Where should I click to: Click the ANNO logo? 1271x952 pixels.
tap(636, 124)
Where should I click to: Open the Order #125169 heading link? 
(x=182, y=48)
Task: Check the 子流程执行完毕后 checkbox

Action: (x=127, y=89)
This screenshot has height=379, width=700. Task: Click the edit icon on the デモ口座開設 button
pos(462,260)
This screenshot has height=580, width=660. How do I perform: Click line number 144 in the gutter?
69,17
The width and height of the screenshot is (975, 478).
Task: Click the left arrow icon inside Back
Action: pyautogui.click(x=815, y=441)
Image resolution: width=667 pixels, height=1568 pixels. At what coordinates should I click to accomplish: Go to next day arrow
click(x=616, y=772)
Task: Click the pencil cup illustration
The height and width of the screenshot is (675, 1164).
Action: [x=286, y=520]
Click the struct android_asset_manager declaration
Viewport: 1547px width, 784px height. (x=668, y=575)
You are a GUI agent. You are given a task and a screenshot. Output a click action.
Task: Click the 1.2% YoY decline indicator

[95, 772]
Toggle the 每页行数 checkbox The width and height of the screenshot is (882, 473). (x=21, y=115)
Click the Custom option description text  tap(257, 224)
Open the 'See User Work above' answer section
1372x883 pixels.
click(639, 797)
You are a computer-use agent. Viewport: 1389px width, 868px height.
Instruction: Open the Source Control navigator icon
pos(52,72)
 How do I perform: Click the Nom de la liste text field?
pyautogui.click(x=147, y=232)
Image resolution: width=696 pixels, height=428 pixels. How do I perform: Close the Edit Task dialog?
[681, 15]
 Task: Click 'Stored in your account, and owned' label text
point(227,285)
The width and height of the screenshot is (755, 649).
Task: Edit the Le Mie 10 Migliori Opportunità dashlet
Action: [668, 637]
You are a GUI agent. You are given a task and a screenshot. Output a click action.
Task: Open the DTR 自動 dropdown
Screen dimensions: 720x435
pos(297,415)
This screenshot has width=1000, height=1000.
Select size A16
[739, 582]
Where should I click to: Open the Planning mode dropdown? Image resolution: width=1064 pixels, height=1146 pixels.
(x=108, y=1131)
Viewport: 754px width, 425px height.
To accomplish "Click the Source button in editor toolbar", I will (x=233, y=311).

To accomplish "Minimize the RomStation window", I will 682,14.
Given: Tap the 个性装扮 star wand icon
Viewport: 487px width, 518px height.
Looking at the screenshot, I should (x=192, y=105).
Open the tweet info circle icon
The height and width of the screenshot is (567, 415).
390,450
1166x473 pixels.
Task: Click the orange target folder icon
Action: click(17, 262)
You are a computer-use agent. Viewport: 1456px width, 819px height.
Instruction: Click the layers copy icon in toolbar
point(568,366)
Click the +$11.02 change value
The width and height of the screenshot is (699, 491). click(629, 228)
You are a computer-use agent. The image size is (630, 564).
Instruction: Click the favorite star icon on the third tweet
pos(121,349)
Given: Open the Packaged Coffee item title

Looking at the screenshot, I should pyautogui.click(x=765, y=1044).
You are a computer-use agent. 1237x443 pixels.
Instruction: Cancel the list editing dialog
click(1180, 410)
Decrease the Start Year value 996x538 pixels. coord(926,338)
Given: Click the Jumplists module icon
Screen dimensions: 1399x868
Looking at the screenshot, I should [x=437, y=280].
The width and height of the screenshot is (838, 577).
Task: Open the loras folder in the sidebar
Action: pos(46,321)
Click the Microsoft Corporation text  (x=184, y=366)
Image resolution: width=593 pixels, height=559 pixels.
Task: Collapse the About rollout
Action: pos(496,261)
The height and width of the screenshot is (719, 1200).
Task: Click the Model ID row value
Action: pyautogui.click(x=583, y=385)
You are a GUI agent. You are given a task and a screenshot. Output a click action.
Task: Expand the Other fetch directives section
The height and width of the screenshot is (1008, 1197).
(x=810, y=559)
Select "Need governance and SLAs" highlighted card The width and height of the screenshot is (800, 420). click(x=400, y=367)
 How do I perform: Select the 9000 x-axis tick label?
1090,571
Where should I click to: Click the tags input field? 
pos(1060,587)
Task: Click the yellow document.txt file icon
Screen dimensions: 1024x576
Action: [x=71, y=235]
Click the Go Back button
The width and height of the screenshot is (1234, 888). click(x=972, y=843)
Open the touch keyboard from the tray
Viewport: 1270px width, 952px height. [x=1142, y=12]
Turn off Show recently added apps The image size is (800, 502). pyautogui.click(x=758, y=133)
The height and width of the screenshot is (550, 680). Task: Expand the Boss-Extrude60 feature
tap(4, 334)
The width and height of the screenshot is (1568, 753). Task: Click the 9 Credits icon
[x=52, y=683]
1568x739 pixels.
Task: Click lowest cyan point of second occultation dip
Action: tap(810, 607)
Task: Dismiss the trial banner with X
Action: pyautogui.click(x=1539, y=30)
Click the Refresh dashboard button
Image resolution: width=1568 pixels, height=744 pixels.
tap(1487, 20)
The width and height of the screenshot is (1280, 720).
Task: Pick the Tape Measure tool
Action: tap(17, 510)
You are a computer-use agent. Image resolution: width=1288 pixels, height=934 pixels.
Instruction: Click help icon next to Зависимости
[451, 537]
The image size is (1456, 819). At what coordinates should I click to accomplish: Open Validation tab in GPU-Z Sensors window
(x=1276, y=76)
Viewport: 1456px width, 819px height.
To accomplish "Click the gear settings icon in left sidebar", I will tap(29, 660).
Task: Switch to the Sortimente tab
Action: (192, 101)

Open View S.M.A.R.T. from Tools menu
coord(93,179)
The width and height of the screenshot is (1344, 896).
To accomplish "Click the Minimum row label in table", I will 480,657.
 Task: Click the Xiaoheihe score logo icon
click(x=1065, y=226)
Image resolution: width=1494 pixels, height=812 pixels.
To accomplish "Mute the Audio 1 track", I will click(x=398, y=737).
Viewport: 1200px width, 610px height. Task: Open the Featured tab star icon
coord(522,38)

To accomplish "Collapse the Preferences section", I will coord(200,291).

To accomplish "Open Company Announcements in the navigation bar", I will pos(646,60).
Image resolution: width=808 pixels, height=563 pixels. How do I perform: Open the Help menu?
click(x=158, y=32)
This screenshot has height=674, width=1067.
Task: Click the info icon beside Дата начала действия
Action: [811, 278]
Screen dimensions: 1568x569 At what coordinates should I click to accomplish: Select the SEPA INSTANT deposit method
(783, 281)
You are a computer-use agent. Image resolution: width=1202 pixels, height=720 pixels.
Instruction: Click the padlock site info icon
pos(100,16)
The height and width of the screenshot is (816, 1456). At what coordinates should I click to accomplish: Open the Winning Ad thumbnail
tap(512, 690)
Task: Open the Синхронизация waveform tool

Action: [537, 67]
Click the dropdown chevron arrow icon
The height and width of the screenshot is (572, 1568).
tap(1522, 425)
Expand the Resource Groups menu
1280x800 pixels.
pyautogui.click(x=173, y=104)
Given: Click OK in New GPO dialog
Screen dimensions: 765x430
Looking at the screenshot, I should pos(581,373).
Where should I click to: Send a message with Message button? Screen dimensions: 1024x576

■ **Brief**
Lay out the stretch of the listing above from the line that contains "Click the Microsoft" through the line that contains "Turn off Show" as a Markdown table with the columns Row and Line. Give each line a row number and leave out any blank lines.

■ **Problem solution**
| Row | Line |
|---|---|
| 1 | Click the Microsoft Corporation text  (x=184, y=366) |
| 2 | Image resolution: width=593 pixels, height=559 pixels. |
| 3 | Task: Collapse the About rollout |
| 4 | Action: pos(496,261) |
| 5 | The height and width of the screenshot is (719, 1200). |
| 6 | Task: Click the Model ID row value |
| 7 | Action: pyautogui.click(x=583, y=385) |
| 8 | You are a GUI agent. You are given a task and a screenshot. Output a click action. |
| 9 | Task: Expand the Other fetch directives section |
| 10 | The height and width of the screenshot is (1008, 1197). |
| 11 | (x=810, y=559) |
| 12 | Select "Need governance and SLAs" highlighted card The width and height of the screenshot is (800, 420). click(x=400, y=367) |
| 13 |  How do I perform: Select the 9000 x-axis tick label? |
| 14 | 1090,571 |
| 15 | Where should I click to: Click the tags input field?  |
| 16 | pos(1060,587) |
| 17 | Task: Click the yellow document.txt file icon |
| 18 | Screen dimensions: 1024x576 |
| 19 | Action: [x=71, y=235] |
| 20 | Click the Go Back button |
| 21 | The width and height of the screenshot is (1234, 888). click(x=972, y=843) |
| 22 | Open the touch keyboard from the tray |
| 23 | Viewport: 1270px width, 952px height. [x=1142, y=12] |
| 24 | Turn off Show recently added apps The image size is (800, 502). pyautogui.click(x=758, y=133) |